The belief of scientists that a high BMD is protective against osteoporosis, is based on a lower BMD in osteoporosis patients and in women.

But BMD in osteoporosis patients is lower due to excessive erosion. And in women BMD is lower due to a monthly increase in bone turnover, due to monthly fluctuations in estrogen level. (see ”Calcium Hormones”)

Conclusion

BMD on itself does not predict osteoporosis risk.

A natural low BMD due to a low calcium intake is protective against osteoporosis, for calcium turnover has been structurally low.

A low BMD caused by excessive calcium turnover is dangerous and enhances osteoporosis.

Exercise

Many studies have shown that calcium intake (16) and physical activity can increase BMD. (17) Especially excessive high calcium intake (over 1200 mg) (18) and intensive physical training can. (19)

But because they body desperately tries to limit the intake of excessive calcium, also many studies have shown non-significant effects of calcium intake (or normal physical activity) on BMD. (20)

 

In elderly women BMD is either naturally decreased, which is not dangerous, or it is decreased due to excessive calcium turnover, which can cause osteoporosis.
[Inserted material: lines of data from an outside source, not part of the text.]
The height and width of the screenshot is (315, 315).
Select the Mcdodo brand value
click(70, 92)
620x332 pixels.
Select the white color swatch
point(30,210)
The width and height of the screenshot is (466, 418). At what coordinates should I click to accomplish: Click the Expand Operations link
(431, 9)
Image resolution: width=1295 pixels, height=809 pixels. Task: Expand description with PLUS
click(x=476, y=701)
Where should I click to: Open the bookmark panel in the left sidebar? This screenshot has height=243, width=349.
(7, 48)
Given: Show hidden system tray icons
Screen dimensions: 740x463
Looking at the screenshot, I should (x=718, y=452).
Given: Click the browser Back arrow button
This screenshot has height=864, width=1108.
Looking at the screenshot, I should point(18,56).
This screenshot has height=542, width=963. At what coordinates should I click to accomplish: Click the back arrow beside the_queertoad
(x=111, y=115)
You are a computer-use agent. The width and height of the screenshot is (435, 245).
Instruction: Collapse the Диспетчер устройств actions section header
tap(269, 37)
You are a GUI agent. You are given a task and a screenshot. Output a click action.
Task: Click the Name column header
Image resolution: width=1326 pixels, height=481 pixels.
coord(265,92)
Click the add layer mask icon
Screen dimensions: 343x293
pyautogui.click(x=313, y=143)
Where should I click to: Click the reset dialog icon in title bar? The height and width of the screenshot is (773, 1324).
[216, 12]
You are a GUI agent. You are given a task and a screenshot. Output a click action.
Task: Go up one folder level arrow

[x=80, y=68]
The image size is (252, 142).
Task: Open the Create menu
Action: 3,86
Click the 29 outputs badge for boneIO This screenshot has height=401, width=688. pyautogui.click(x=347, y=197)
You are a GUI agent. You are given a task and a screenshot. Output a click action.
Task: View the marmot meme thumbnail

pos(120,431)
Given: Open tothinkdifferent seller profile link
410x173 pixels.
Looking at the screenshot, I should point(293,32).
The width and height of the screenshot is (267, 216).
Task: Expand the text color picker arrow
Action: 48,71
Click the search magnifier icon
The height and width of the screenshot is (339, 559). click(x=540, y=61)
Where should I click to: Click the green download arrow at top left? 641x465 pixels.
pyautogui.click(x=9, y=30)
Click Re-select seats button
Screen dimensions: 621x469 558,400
If the low BMD is due to intake of too much calcium, physical exercise can increase BMD very effectively. And if BMD has naturally decreased, both excessive calcium and physical exercise can increase BMD values. That is why both physical activity and calcium intake can increase BMD values in elderly women very effectively. (21)



Sources

Abstracts of most sources can be found at The National Library of Medicin

 

(1) Mazess RB, et al, Bone density of the spine and femur in adult white females. Calcif Tissue Int 1999 Aug;65(2):91-9. , Versluis RG, et al, [Prevalence of osteoporosis in postmenopausal women in family practice]. [Article in Dutch], Ned Tijdschr Geneeskd 1999 Jan 2;143(1):20-4. , Kroger H, et al, Dual-energy X-ray absorptiometry in normal women: a cross-sectional study of 717 Finnish volunteers. , Falch JA, et al, [Bone mineral density measured by dual X-ray absorptiometry. A reference material from Oslo]. [Article in Norwegian] Tidsskr Nor Laegeforen 1996 Aug 20; 116 (19): 2299-302. , Sheth RD, et al, Bone mineral density in geographically diverse adolescent populations. Pediatrics 1996 Nov; 98(5):948-51. , Osteoporos Int 1992 May;2(3):135-40. , Laitinen K, et al , Bone mineral density measured by dual-energy X-ray absorptiometry in healthy Finnish women. Calcif Tissue Int 1991 Apr;48(4):224-31. , Pocock NA, et al, Bone mineral density in Australia compared with the United States. J Bone Miner Res 1988 Dec;3 (6) :601-4.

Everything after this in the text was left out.